What’s more, most of the controllers designed require precise knowledge of the robot in terms of its physical characteristics and hydrodynamics.
It’s very difficult to achieve such precise and in-depth knowledge of a robot, since they’re very complex systems and the way they behave underwater depends on many factors that vary to a large degree.
That’s why a research group from Tecnológico de Monterrey’s Querétaro campus, in collaboration with the Center for Engineering and Industrial Development (CIDESI), have proposed the use of a model-free controller (that does not require knowledge of the robot’s hydrodynamics), which is based on robust control theories and responds quickly and precisely to what is required for the autonomous navigation and point stabilization of underwater vehicles [2–4].
The purpose of developing this control system is to design collaborative manipulation tasks, such as the recovery of underwater objects.
The task currently being worked on consists of two vehicles that navigate autonomously until they reach an object of interest.
Once they are close, they will maintain their position while identifying the object by means of artificial vision, then position themselves to retrieve it through the use of a pincer.
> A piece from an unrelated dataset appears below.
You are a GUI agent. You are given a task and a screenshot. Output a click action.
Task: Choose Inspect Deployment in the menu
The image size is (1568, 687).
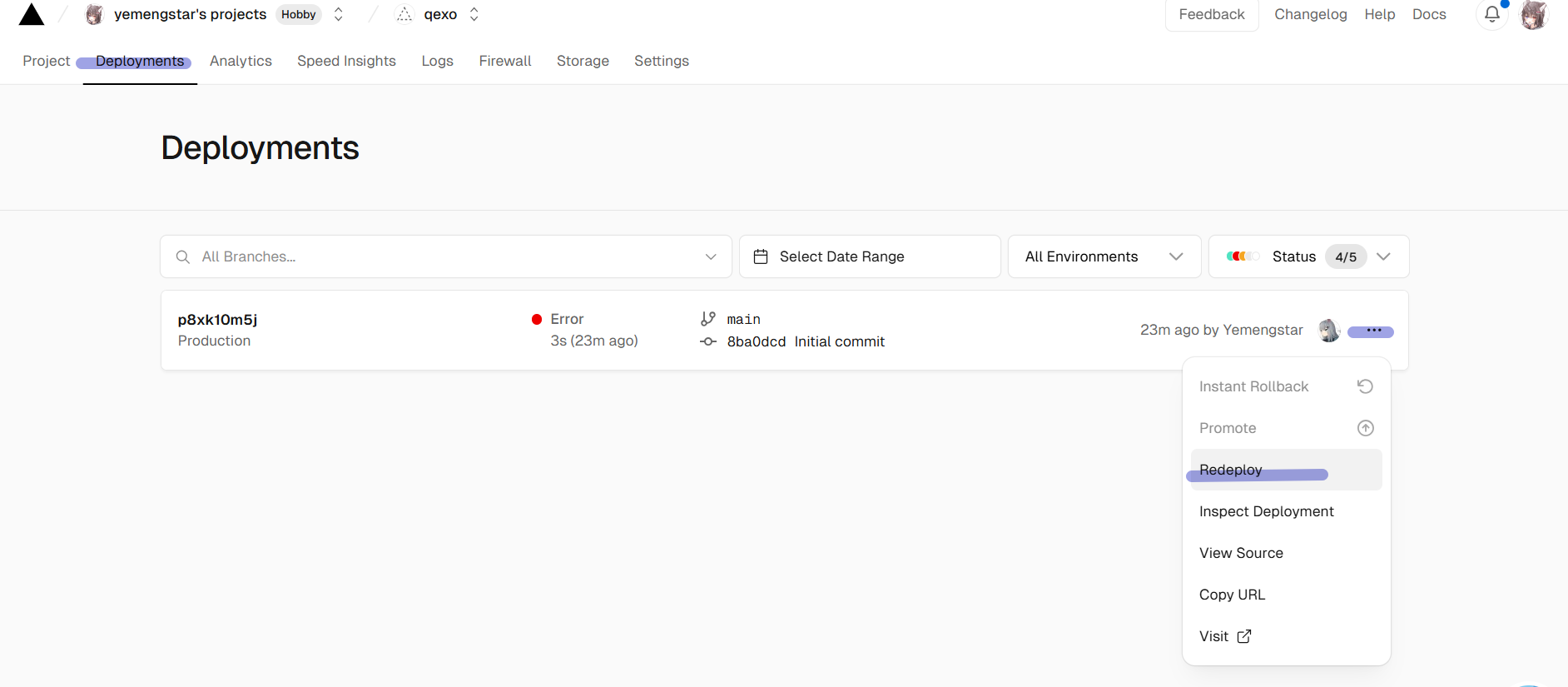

Finally, the vehicles navigate in a coordinated manner back to the surface.
Figure 6: (a) Autonomous identification of underwater objects. (b) Example of collaborative autonomous underwater vehicles grasping an object.
Although the results so far are limited to simulations and controlled experiments, we are getting closer to being able to complete this task and continue to work on applying it to real underwater environments.
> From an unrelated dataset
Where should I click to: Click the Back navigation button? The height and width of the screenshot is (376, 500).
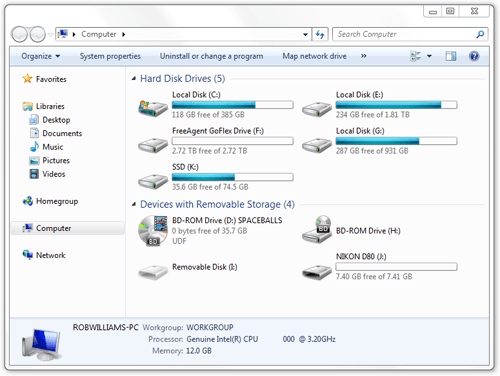(x=19, y=34)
Do you want to know more about this research?
1. González-García, J.; Gómez-Espinosa, A.; Cuan-Urquizo, E.; García-Valdovinos, L.G.; Salgado-Jiménez, T.; Escobedo Cabello, J.A. Autonomous Underwater Vehicles: Localization, Navigation, and Communication for Collaborative Missions. Appl. Sci. 2020, 10, doi:10.3390/app10041256.
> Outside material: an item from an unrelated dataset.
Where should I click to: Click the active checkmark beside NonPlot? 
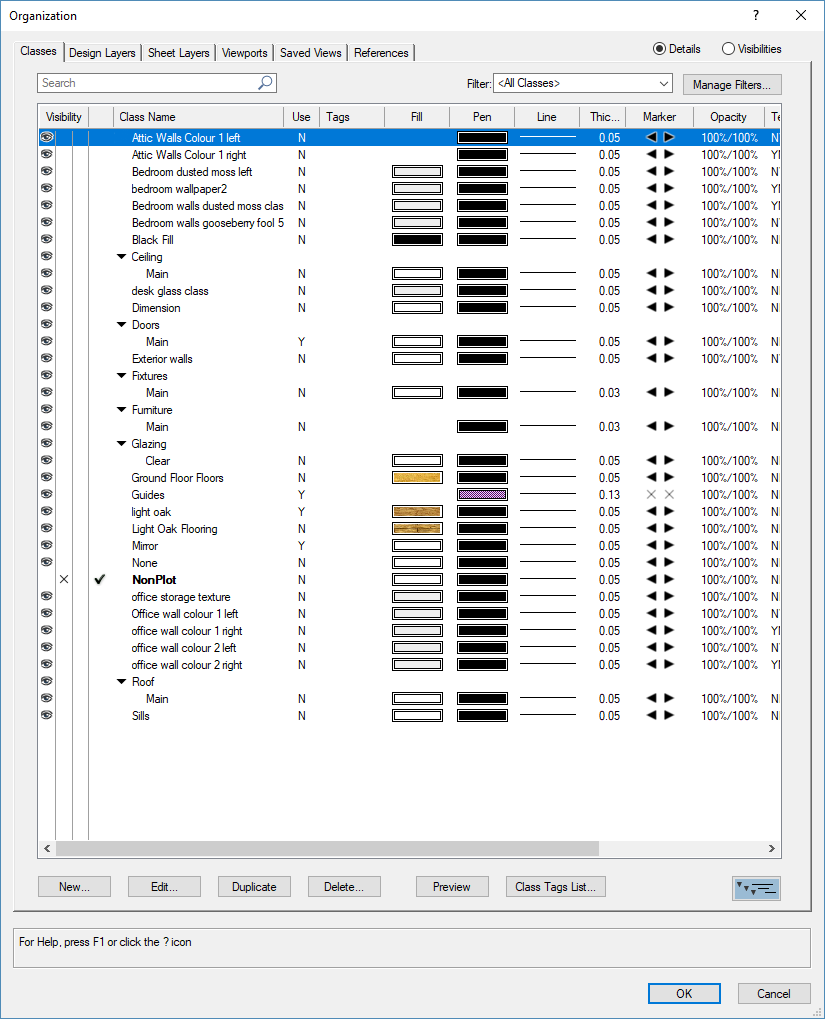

2. González-García, J.; Narcizo-Nuci, N.A.; García-Valdovinos, L.G.; Salgado-Jiménez, T.; Gómez-Espinosa, A.; Cuan-Urquizo, E.; Cabello, J.A.E. Model-Free High Order Sliding Mode Control with Finite-Time Tracking for Unmanned Underwater Vehicles. Appl. Sci. 2021, 11, 1–22, doi:10.3390/app11041836.
3. González-García, J.; Gómez-Espinosa, A.; García-Valdovinos, L.G.; Salgado-Jiménez, T.; Cuan-Urquizo, E.; Cabello, J.A.E. Model-Free High-Order Sliding Mode Controller for Station-Keeping of an Autonomous Underwater Vehicle in Manipulation Task: Simulations and Experimental Validation. Sensors 2022, 22, 4347, doi:10.3390/s22124347.
4. González-García, J.; Gómez-Espinosa, A.; García-Valdovinos, L.G.; Salgado-Jiménez, T.; Cuan-Urquizo, E.; Cabello, J.A.E. Experimental Validation of a Model-Free High-Order Sliding Mode Controller with Finite-Time Convergence for Trajectory Tracking of Autonomous Underwater Vehicles. Sensors 2022, 22, doi:10.3390/s22020488.
*About the authors
Josué González García is a Ph.D. student of engineering sciences at Tecnológico de Monterrey’s Querétaro campus.
Alfonso Gómez Espinosa is a research professor at the School of Engineering and Sciences, in the Mechatronics Engineering Department for the Central-South Region.
Tomás Salgado Jiménez is a researcher at the Electrical and Electronic Engineering Department of the Center for Engineering and Industrial Development, Querétaro Site.
Luis Govinda García Valdovinos is a full research professor at the Electrical and Electronic Engineering Department of the Center for Engineering and Industrial Development, Querétaro Site.